- [THE TASK]: Output range, inclusive: from the line containing "Expand the Related Data dropdown" to the line containing "Given: Open the Mastodon web panel". Restate those lines from the data below word for word and only those.

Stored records
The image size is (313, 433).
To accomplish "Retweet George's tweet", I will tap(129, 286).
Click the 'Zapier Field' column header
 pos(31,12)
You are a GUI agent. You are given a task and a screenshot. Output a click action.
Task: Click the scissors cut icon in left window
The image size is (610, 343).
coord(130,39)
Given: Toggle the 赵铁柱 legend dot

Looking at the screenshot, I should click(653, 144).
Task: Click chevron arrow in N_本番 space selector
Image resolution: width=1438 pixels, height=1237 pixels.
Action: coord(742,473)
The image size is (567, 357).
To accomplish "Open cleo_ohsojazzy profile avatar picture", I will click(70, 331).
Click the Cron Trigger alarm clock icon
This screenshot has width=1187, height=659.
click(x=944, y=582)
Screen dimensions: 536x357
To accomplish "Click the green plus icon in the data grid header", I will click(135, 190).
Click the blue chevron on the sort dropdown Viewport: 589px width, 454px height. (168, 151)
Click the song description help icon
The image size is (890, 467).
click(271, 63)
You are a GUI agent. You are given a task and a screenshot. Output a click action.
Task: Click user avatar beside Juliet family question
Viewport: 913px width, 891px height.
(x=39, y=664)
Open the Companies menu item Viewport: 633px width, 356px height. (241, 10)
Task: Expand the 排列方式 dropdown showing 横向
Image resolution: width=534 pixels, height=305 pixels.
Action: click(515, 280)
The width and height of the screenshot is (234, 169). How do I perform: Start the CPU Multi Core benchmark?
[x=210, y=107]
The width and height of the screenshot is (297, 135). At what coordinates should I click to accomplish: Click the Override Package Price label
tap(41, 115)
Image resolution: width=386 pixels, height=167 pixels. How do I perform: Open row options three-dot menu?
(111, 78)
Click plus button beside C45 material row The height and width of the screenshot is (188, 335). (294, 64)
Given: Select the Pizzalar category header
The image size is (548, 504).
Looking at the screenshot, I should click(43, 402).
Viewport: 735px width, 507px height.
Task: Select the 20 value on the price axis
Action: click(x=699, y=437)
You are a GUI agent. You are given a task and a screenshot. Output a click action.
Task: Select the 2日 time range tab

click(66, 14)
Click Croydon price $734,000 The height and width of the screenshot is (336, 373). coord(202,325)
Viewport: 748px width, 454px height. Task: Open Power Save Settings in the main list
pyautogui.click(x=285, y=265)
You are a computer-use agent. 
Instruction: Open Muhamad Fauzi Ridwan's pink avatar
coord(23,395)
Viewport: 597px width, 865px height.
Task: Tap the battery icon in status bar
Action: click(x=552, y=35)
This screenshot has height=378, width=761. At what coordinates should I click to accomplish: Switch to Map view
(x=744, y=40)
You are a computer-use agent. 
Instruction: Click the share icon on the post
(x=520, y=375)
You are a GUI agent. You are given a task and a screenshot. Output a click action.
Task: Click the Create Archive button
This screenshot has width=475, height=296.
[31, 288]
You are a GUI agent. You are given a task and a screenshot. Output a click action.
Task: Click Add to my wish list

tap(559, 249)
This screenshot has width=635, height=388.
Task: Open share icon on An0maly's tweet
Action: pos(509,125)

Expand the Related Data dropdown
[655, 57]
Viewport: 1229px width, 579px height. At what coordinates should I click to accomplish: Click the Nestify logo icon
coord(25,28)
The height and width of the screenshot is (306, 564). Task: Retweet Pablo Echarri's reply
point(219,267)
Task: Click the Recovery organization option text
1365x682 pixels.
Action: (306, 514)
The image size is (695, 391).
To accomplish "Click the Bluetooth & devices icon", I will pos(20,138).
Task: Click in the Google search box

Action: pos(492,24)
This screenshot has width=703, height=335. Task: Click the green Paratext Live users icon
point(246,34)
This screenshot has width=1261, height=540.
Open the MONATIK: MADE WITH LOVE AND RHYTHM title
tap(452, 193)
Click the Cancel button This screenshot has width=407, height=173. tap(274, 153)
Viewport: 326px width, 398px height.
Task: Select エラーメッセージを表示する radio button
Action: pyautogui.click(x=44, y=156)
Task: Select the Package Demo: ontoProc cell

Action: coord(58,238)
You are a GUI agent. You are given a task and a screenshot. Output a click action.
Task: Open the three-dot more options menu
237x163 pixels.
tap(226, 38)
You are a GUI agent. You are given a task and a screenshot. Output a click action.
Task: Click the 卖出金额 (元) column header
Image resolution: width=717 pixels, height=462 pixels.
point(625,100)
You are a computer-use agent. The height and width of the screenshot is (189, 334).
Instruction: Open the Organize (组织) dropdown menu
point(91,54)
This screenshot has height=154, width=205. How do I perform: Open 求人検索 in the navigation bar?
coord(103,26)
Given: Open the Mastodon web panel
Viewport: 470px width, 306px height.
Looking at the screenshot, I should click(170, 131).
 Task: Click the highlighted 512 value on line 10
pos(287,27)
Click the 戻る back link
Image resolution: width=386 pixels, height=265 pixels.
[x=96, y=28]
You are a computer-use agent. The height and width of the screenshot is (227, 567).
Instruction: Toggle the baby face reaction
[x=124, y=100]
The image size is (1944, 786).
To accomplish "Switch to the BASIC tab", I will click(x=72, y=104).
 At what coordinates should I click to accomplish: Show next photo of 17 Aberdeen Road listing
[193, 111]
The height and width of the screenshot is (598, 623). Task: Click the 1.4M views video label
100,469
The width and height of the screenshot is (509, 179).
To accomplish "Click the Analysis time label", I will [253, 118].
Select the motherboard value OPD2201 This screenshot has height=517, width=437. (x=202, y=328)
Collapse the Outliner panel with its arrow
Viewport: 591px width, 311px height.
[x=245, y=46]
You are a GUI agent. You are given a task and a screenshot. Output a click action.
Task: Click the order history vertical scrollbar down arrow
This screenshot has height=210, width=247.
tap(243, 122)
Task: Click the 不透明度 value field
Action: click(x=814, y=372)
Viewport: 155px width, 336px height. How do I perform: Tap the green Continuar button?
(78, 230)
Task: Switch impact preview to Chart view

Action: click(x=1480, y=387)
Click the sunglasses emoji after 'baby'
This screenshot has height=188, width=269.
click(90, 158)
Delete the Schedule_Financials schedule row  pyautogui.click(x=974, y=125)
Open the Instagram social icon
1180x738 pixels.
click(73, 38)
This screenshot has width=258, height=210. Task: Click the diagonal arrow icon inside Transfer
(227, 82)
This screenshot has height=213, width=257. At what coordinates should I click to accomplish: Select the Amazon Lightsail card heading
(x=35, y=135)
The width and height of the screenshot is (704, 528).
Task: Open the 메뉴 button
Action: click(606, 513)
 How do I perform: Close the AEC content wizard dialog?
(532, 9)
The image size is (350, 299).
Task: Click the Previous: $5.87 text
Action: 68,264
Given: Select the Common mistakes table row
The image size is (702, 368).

- [RESPONSE]:
Expand the Related Data dropdown
[655, 57]
Viewport: 1229px width, 579px height. At what coordinates should I click to accomplish: Click the Nestify logo icon
coord(25,28)
The height and width of the screenshot is (306, 564). Task: Retweet Pablo Echarri's reply
point(219,267)
Task: Click the Recovery organization option text
1365x682 pixels.
Action: (306, 514)
The image size is (695, 391).
To accomplish "Click the Bluetooth & devices icon", I will pos(20,138).
Task: Click in the Google search box

Action: pos(492,24)
This screenshot has width=703, height=335. Task: Click the green Paratext Live users icon
point(246,34)
This screenshot has width=1261, height=540.
Open the MONATIK: MADE WITH LOVE AND RHYTHM title
tap(452, 193)
Click the Cancel button This screenshot has width=407, height=173. tap(274, 153)
Viewport: 326px width, 398px height.
Task: Select エラーメッセージを表示する radio button
Action: pyautogui.click(x=44, y=156)
Task: Select the Package Demo: ontoProc cell

Action: coord(58,238)
You are a GUI agent. You are given a task and a screenshot. Output a click action.
Task: Open the three-dot more options menu
237x163 pixels.
tap(226, 38)
You are a GUI agent. You are given a task and a screenshot. Output a click action.
Task: Click the 卖出金额 (元) column header
Image resolution: width=717 pixels, height=462 pixels.
point(625,100)
You are a computer-use agent. The height and width of the screenshot is (189, 334).
Instruction: Open the Organize (组织) dropdown menu
point(91,54)
This screenshot has height=154, width=205. How do I perform: Open 求人検索 in the navigation bar?
coord(103,26)
Given: Open the Mastodon web panel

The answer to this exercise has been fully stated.